The reality is, we do need a safe space. But it isn’t a room in the music department of a college campus with bad lighting and gray carpet…it’s our home; it’s our family.

Mothers and fathers (or other primary caretakers) play an irreplaceable role in not only teaching us good habits, but also our temperament, our ability to be in relationships with others, our proficiency at interacting with the outside world and our emotional and psychological health.

This has become more and more clear to me, especially taking a human growth and development class in which these formative relationships are especially emphasized. There is so much evidence which demonstrates that distant relationship between children and their parents is strongly associated with personality disorders (including anxiety), drug and alcohol abuse and delinquency.

The home is where we are formed…physically, emotionally, psychologically and intellectually. When we come from a strong, loving, supportive family, we are able to go out into the world confident in our ability to face the challenges that inevitably will come our way.
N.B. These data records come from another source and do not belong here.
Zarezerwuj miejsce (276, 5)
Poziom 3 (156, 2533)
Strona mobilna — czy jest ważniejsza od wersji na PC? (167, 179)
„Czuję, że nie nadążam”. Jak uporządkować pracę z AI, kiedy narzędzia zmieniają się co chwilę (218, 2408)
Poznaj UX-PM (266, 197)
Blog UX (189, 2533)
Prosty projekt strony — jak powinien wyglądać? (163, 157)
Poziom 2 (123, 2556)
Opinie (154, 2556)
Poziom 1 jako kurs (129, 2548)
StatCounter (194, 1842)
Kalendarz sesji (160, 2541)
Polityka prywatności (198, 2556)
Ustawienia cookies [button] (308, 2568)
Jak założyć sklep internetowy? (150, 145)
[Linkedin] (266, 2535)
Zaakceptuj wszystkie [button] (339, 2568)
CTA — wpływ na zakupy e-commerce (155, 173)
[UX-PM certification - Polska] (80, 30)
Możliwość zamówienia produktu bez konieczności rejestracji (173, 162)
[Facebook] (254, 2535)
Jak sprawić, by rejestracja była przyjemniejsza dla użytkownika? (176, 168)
When we don’t have that stability in our lives early on, our skill to interact with the outside world and develop close relationships with others is stunted…we are immature and therefore unable to deal…hence the need for a ‘safe space.’

When we look at the importance of the family and how many of ours are broken today, it really shouldn’t be surprising that levels of anxiety, depression, alcoholism and drug abuse are increasing more and more. That safe space that a close, loving family provides is essential. Of course even the healthiest of families has it’s problems, the difference is the family that remains close despite them, instead of allowing them to separate or distance them.

I think as Americans we pride ourselves in being independent. We started off as a nation of independent thinkers who strove for freedom. However, the idea of the self-made man just isn’t true…just ask their mother. We were made in, for and to love; and that is something we can’t teach ourselves. How can we possibly love if no one teaches us how or what that looks like? We don’t expect a five year-old to teach themselves how to read…the same logic applies to this. We are born dependent on others and that doesn’t really change as we get older. You may know how to feed yourself (thankyouverymuch) but there is probably nothing more detrimental to the human person than loneliness. We need others and that is not a weakness, it is the beauty of being relational creatures.

We all have dreams and goals that we want to achieve, and that is perfectly healthy. However we have to remember that close relationships with others – love, essentially – is really what gives our lives meaning. That starts at home. Family is where we learn to love and be loved…it is the sanctuary of life. What do you think of when you think of sanctuary? Maybe some place sacred…certainly some place safe, a refuge. Nothing can replace the safety that family provides and we are seeing the consequences of it’s loss with the increasing levels of distress, especially in our young adults (who should be the most lively!).

It isn’t silly that we need a safe space, we do. But a college campus can’t provide it, and the sooner we realize this the better off we’ll be.